> _What the exercise asks_
Output everything in the sched domains patch below, from "o Patch2 has" down to "associated with it.", copied word for word.

> _Document extract_

^^^^^^^^

[PATCH 2/3] Dynamic sched domains (v0.6)

[Date Prev][Date Next][Thread Prev][Thread Next][Date Index][Thread Index]

 



o Patch2 has updated cpusets documentation and the core update_cpu_domains
  function
o I have also moved the dentry d_lock as discussed previously


diff -Naurp linux-2.6.12-rc4-mm1-1/Documentation/cpusets.txt linux-2.6.12-rc4-mm1-2/Documentation/cpusets.txt
--- linux-2.6.12-rc4-mm1-1/Documentation/cpusets.txt	2005-05-16 15:14:05.000000000 +0530
+++ linux-2.6.12-rc4-mm1-2/Documentation/cpusets.txt	2005-05-16 22:56:43.000000000 +0530
@@ -51,6 +51,14 @@ mems_allowed vector.
 
 If a cpuset is cpu or mem exclusive, no other cpuset, other than a direct
 ancestor or descendent, may share any of the same CPUs or Memory Nodes.
+A cpuset that is cpu exclusive has a sched domain associated with it.
+The sched domain consists of all cpus in the current cpuset that are not 
+part of any exclusive child cpusets.

^^^^^^^^

> _Information provided_
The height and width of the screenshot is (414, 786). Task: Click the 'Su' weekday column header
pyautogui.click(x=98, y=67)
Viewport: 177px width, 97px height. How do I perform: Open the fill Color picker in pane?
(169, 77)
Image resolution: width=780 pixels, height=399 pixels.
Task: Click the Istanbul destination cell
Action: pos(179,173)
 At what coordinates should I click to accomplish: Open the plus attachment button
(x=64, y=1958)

^^^^^^^^

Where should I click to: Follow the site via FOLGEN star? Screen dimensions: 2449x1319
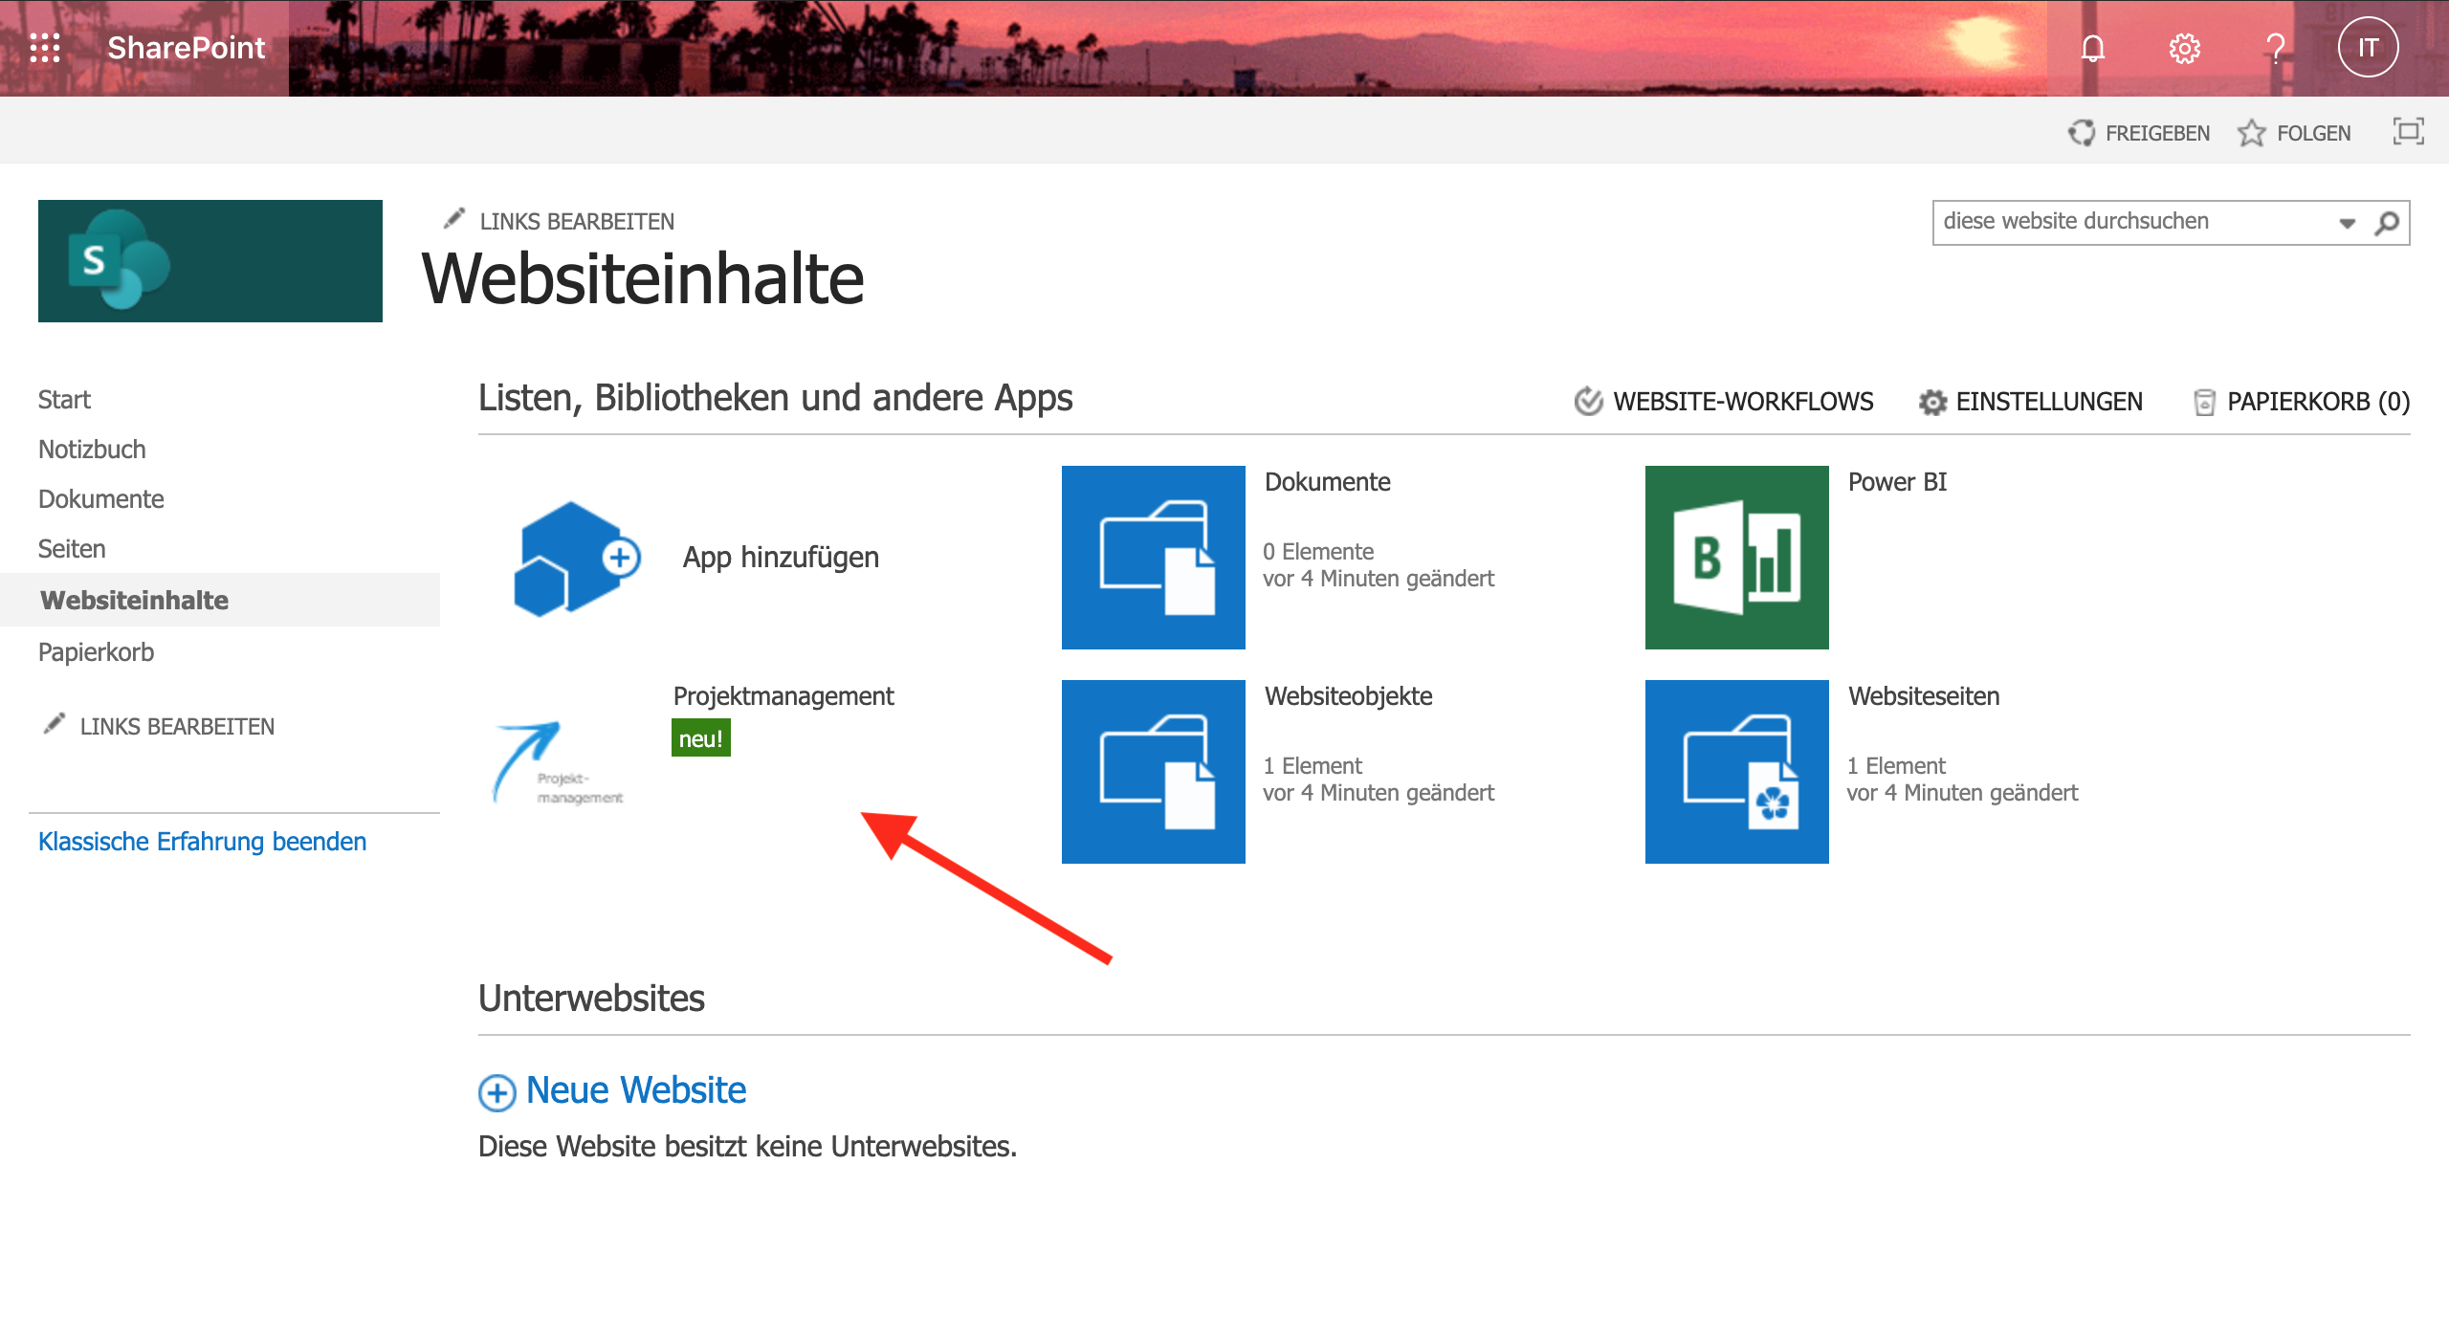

^^^^^^^^

> _In response_
o Patch2 has updated cpusets documentation and the core update_cpu_domains
  function
o I have also moved the dentry d_lock as discussed previously


diff -Naurp linux-2.6.12-rc4-mm1-1/Documentation/cpusets.txt linux-2.6.12-rc4-mm1-2/Documentation/cpusets.txt
--- linux-2.6.12-rc4-mm1-1/Documentation/cpusets.txt	2005-05-16 15:14:05.000000000 +0530
+++ linux-2.6.12-rc4-mm1-2/Documentation/cpusets.txt	2005-05-16 22:56:43.000000000 +0530
@@ -51,6 +51,14 @@ mems_allowed vector.
 
 If a cpuset is cpu or mem exclusive, no other cpuset, other than a direct
 ancestor or descendent, may share any of the same CPUs or Memory Nodes.
+A cpuset that is cpu exclusive has a sched domain associated with it.